Having looked at what the document tells us about the SWP's attitudes towards the rest of the left and then what it tells us about its attitude towards itself, my third post will look at its attitude towards the political situation in general.

author by observerpublication date Wed Mar 21, 2007 09:43author address author phone Report this post to the editors

This is an interesting document that seems fairly frank and self-critical about the SWP's flaws. One could be cynical but perhaps it is the case that they are trying to pull away from their previous sectarian methods. However, if so, some of the leading members will need to take a course in 'people skills' in order to at least give the impression that they don't disrespect all those activists who are not, and don't intend to be, members of the SWP.

Speaking for myself, I might have considered joining the SWP at various times but was put off by their bad reputation. Even before coming into contact with them, I was warned off by a fair few sensible people (activists) who have been personally burned by the SWP. I suppose, if you make enemies of widely respected activists, it will come back to bite you. The SWP never seems to have understood this and this has left them with with few friends outside their immediate orbit. It can't be a bad thing if they intend to work on their manners and become less obviously sectarian in their methods.
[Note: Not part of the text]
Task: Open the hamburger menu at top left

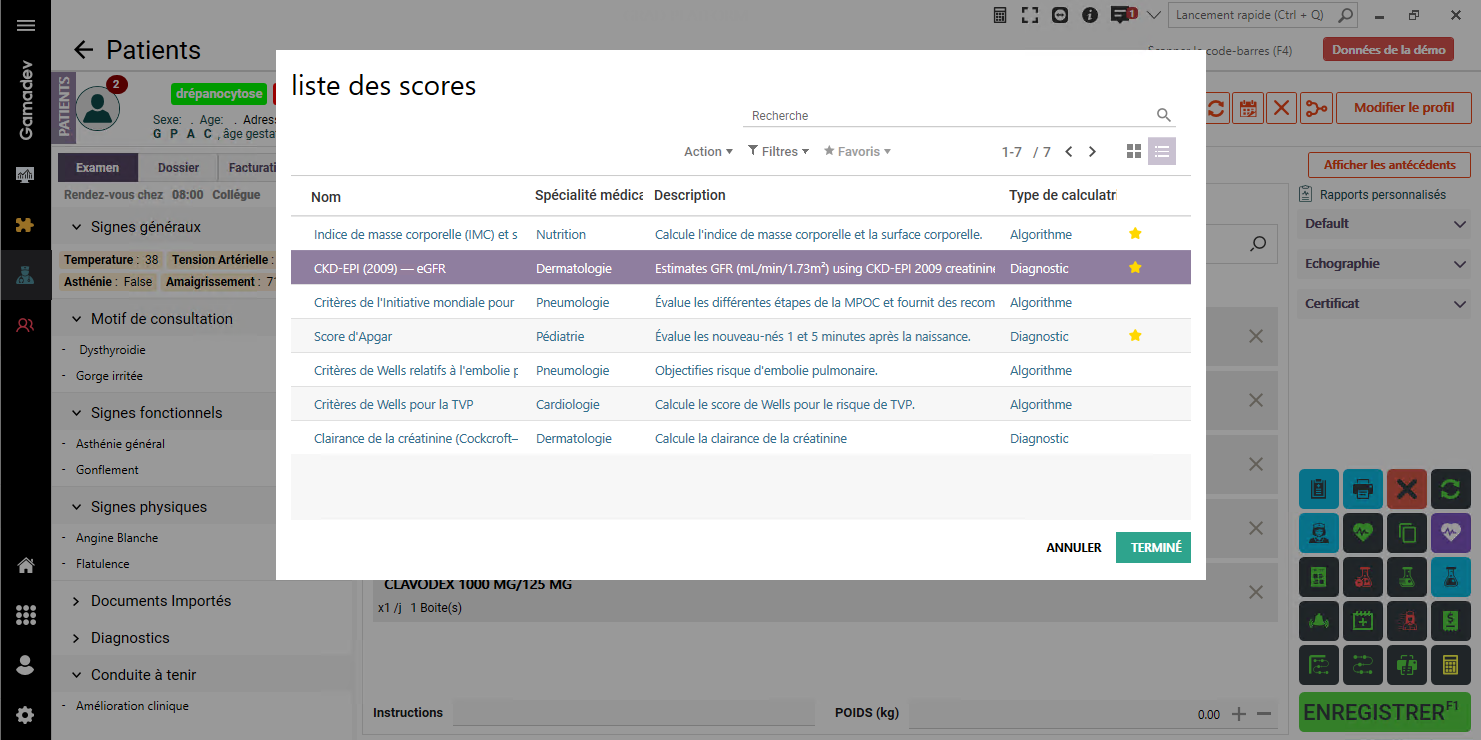Action: point(26,25)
I see hope in this document for the far left in general. Let us hope that it is seriously meant and not just more sectarian positioning.

author by Interestedpublication date Wed Mar 21, 2007 11:03author address author phone Report this post to the editors

Can't help wondering that this document was obtained some time last year with the plan to release it to this forum in the attempt to cause maximum damage to whatever moves have been underway for at least some kind of left slate in the elections, don't you think?

Bit dodgy if you ask me

author by interestedpublication date Wed Mar 21, 2007 12:23author address author phone Report this post to the editors

How did the belfast branch get a fairly good vote in the elections if it has 4 members acording to the link provided. That seems like a bit of a stretch to me

author by hmmmpublication date Wed Mar 21, 2007 14:18author address author phone Report this post to the editors

Does noone from the SWP have any comment to make?

author by Scrappy Dappy Doopublication date Wed Mar 21, 2007 18:33author address author phone Report this post to the editors

Where are all the SWP members? They are hiding. All of their regular posters here will have seen this but they don't know how to respond. Their primary tactic will be to hope it goes way. As the thread goes on, no doubt there will be some contributions, apparently from unattached people, nitpicking at this or that analysis. There probably won't be any serious contributions unless one of their leading figures posts.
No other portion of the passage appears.